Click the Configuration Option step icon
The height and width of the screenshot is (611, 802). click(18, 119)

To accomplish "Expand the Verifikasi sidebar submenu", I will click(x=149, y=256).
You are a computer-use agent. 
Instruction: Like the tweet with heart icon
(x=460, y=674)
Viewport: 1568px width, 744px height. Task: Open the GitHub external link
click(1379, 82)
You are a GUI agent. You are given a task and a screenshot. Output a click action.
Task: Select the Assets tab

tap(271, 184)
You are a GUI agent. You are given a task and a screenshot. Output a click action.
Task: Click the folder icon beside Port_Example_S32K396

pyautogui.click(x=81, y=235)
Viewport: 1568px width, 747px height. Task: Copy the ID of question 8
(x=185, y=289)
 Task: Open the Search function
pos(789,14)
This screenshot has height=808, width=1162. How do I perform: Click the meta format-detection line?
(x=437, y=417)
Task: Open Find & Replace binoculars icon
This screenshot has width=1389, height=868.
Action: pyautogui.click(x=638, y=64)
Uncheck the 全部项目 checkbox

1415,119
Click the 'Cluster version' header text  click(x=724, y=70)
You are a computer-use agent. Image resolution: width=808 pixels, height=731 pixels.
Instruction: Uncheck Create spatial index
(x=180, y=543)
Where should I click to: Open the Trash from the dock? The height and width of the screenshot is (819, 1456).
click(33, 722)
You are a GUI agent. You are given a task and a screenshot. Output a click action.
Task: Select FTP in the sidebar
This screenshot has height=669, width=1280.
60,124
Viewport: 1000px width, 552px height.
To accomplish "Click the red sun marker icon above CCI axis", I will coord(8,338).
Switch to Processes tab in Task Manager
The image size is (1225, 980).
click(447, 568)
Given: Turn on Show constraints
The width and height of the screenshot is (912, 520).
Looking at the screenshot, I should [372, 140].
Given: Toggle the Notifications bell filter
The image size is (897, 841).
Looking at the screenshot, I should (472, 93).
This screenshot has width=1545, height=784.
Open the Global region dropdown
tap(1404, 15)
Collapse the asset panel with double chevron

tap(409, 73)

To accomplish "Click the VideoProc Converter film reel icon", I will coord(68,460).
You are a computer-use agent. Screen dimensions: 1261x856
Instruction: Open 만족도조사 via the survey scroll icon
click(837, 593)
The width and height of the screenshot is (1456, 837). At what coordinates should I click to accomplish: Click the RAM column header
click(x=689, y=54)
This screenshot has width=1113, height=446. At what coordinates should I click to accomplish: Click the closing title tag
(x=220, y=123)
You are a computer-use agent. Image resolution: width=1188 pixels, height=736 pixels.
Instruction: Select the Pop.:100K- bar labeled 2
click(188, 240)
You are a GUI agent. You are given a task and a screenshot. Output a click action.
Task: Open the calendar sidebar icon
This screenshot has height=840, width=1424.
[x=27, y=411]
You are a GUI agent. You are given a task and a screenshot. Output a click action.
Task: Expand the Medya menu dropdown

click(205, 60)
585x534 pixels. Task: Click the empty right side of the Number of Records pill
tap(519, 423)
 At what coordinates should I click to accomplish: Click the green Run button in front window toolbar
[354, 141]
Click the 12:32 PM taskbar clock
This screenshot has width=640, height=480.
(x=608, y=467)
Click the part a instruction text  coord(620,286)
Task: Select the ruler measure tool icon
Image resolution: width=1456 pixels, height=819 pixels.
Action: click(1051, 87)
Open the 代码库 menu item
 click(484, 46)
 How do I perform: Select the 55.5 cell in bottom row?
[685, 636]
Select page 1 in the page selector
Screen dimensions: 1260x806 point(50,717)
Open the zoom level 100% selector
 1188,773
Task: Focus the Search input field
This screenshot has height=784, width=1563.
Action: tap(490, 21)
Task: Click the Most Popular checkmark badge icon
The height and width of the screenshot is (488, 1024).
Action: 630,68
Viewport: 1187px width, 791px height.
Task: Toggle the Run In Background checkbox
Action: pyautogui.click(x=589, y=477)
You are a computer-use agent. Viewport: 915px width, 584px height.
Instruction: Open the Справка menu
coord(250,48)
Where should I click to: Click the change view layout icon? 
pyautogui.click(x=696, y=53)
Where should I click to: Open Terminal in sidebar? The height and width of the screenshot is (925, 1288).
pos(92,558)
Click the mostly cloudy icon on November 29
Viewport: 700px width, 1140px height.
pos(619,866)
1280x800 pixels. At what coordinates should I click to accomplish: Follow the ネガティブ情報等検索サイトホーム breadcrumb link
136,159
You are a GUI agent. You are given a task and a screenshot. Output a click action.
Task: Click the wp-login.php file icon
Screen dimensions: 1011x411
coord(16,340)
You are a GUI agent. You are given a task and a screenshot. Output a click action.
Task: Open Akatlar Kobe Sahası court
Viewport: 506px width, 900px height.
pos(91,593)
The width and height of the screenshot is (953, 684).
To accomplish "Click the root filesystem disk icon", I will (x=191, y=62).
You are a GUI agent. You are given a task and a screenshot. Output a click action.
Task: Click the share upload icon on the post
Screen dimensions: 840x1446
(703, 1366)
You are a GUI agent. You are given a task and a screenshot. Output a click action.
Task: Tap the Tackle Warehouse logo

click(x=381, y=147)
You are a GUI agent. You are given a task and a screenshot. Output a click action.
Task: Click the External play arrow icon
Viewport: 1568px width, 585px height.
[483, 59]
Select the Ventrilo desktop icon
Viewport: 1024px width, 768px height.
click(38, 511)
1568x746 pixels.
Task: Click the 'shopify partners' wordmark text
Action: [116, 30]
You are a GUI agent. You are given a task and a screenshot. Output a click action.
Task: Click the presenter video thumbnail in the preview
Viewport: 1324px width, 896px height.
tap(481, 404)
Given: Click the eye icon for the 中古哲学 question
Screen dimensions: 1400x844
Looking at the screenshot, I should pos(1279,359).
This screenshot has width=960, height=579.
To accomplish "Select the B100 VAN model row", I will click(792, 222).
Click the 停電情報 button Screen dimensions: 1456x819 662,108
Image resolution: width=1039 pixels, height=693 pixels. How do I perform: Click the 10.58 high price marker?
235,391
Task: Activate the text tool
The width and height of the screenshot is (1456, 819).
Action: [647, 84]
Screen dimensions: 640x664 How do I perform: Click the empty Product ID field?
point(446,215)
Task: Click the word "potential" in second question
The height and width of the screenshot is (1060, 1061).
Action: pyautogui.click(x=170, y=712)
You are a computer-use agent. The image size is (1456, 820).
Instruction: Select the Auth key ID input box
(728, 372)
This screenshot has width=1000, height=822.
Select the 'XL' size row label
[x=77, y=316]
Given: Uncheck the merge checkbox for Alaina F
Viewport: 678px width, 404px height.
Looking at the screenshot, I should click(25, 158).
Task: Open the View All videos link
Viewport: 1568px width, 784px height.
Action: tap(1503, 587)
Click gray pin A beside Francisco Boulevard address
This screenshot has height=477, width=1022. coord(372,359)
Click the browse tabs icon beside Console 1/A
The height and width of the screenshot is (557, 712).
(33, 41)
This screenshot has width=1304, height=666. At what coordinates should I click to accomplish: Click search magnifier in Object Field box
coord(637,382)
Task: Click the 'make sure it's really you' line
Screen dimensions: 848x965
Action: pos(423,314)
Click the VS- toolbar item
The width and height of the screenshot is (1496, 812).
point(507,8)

→ **TASK DETAILS**:
Format the lines of the listing above, from the one containing "Screen dimensions: 640x664" through the one containing "Looking at the screenshot, I should click(25, 158).", as a JSON list of strings with one string per line and no blank lines.

→ **RESPONSE**:
[
  "Screen dimensions: 640x664 How do I perform: Click the empty Product ID field?",
  "point(446,215)",
  "Task: Click the word \"potential\" in second question",
  "The height and width of the screenshot is (1060, 1061).",
  "Action: pyautogui.click(x=170, y=712)",
  "You are a computer-use agent. The image size is (1456, 820).",
  "Instruction: Select the Auth key ID input box",
  "(728, 372)",
  "This screenshot has width=1000, height=822.",
  "Select the 'XL' size row label",
  "[x=77, y=316]",
  "Given: Uncheck the merge checkbox for Alaina F",
  "Viewport: 678px width, 404px height.",
  "Looking at the screenshot, I should click(25, 158)."
]